バックドア68の作動が終了していない場合には(ステップS40)、上述したステップS36〜S39を繰り返し行う。一方、バックドア68の作動が終了した場合には(ステップS40)、第1の制御装置14による処理は終了する。
なお、バックドア68の作動の終了は、例えば、第2の制御装置16により判断される。第2の制御装置16は、バックドア68の作動が終了した際には、バックドア68の作動が終了したことを示す信号を、出力部56を介して第1の制御装置14に出力する。図9においては、バックドア68の作動が終了したことを示す信号については、図示を省略している。
図12は、第2の制御装置の動作を示すフローチャートである。
第2の制御装置16の制御部52は、バックドア68が停止中か否かを検出する(ステップS41)。バックドア68が停止中か否かは、バックドア68を駆動するためのモータ62に設けられたパルスセンサ64の出力により判断し得る。パルスセンサ64から信号が出力されていない場合には、バックドア68は停止中であると判断し得る。一方、パルスセンサ64から信号が出力されている場合には、バックドア68は停止していないと判断し得る。

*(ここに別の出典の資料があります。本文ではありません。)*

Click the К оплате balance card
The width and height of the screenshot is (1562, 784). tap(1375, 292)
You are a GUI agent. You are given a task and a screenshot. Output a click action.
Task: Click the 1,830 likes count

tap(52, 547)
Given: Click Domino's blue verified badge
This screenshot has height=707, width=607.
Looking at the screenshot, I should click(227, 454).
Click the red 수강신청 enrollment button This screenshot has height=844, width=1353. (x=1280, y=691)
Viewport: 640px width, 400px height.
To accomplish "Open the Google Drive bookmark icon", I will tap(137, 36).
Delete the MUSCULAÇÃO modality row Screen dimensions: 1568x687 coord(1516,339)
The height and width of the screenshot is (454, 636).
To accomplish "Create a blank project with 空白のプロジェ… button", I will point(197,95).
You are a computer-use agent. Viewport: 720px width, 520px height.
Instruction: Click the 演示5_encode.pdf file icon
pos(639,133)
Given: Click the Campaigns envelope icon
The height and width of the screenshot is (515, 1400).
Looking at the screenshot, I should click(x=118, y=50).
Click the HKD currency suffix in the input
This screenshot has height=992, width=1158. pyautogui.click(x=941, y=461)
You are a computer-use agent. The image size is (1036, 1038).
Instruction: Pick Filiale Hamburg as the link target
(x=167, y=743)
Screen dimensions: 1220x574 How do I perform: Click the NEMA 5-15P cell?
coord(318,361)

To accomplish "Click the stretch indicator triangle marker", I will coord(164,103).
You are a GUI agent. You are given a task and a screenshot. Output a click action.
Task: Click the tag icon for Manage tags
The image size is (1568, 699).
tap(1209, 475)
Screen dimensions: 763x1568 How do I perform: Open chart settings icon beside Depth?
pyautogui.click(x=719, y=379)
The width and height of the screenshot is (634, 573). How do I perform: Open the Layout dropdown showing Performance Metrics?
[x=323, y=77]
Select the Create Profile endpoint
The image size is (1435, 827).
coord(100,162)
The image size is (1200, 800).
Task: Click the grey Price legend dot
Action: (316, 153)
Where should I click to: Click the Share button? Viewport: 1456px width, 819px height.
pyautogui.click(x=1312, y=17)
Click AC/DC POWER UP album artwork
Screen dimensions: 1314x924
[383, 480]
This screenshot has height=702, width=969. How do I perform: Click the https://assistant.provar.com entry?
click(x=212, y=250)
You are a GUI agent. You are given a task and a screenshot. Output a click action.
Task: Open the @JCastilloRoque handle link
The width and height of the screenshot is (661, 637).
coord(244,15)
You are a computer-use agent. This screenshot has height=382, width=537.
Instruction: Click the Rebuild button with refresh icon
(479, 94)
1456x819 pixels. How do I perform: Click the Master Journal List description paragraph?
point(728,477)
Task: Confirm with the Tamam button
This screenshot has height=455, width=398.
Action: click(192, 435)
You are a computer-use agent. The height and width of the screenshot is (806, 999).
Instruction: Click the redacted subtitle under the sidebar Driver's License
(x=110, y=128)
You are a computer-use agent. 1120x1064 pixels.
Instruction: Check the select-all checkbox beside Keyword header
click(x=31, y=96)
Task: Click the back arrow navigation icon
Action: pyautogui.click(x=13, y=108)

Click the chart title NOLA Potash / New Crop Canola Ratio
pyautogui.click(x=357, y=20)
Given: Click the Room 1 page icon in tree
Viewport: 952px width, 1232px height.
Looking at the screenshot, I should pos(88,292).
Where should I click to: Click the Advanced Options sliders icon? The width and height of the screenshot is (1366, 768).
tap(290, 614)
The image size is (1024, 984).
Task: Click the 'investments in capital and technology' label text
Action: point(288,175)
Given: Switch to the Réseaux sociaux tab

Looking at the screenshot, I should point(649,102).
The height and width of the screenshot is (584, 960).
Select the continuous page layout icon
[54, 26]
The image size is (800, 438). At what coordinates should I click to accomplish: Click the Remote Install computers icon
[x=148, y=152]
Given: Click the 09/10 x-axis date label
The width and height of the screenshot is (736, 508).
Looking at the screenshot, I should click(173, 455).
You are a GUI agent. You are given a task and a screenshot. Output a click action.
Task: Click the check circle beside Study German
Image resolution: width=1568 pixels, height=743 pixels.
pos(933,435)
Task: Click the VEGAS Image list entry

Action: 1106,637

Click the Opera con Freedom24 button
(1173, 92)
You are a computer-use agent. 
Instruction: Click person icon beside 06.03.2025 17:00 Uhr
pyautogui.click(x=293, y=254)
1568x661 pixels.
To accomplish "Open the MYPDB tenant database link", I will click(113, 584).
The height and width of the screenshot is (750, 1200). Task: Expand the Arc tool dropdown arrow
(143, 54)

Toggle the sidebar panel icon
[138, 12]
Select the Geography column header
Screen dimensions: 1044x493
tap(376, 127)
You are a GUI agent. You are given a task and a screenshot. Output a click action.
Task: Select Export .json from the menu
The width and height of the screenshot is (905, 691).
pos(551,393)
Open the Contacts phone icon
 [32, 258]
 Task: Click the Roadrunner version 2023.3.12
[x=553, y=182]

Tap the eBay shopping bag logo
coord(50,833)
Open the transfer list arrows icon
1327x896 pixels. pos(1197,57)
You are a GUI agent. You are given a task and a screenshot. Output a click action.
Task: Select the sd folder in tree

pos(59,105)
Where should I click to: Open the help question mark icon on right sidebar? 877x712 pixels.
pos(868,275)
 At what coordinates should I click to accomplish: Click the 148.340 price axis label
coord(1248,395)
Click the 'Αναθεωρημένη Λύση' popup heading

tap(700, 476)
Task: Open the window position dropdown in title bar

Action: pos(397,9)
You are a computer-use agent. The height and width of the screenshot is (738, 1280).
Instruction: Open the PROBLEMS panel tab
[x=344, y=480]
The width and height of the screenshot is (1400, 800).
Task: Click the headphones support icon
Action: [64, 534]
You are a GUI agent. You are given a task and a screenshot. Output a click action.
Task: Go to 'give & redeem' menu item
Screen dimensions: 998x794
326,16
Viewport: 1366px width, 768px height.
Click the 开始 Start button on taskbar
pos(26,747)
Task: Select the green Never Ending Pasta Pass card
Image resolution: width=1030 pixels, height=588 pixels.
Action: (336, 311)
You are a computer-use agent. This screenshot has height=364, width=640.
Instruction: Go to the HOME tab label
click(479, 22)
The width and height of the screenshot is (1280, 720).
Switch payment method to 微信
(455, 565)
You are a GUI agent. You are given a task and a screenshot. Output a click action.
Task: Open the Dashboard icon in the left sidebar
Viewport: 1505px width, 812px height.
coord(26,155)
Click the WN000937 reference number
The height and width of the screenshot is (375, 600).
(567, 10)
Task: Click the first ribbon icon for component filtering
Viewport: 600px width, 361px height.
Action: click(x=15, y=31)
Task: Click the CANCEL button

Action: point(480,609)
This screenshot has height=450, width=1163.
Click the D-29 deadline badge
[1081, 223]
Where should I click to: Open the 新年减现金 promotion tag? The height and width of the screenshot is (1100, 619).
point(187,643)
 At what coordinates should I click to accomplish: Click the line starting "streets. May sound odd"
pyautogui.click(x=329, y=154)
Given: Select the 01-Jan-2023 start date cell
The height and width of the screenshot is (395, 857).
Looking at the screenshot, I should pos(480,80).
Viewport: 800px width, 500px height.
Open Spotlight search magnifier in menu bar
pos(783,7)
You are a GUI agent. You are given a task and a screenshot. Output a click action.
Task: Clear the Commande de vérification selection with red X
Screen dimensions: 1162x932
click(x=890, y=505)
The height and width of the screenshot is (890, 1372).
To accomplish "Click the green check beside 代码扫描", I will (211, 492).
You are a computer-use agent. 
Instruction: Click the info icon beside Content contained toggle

バックドア68が停止中の場合には、第2の制御装置16の制御部52は、バックドア開閉スイッチ28が押下されたか否かを判断する(スイッチS42)。バックドア開閉スイッチ28が押下されていない場合には、制御部52は、特段の制御を行わない。一方、バックドア開閉スイッチ28が押下された場合には、バックドア開閉スイッチ28の押下が、バックドア68の開作動を意図したものであるか、バックドア68の閉作動を意図したものであるかを、制御部52は判断する(ステップS43)。前回行われたバックドア68の作動が開作動であるか、閉作動であるかに基づいて、制御部52は、今回のバックドア開閉スイッチ28の押下が、開作動を意図しているか、閉作動を意図しているかを判断する。前回行われたバックドア68の作動が、開作動であるか、閉作動であるかは、バックドア68を前回作動させた際にメモリ54に記憶されている。前回行われたバックドア68の作動が閉作動である場合には、制御部52は、今回のバックドア開閉スイッチ28の押下が、バックドア68の開作動を意図したものであると判断する。一方、前回行われたバックドア68の作動が開作動である場合には、制御部52は、今回のバックドア開閉スイッチ28の押下が、バックドア68の閉作動を意図したものであると判断する。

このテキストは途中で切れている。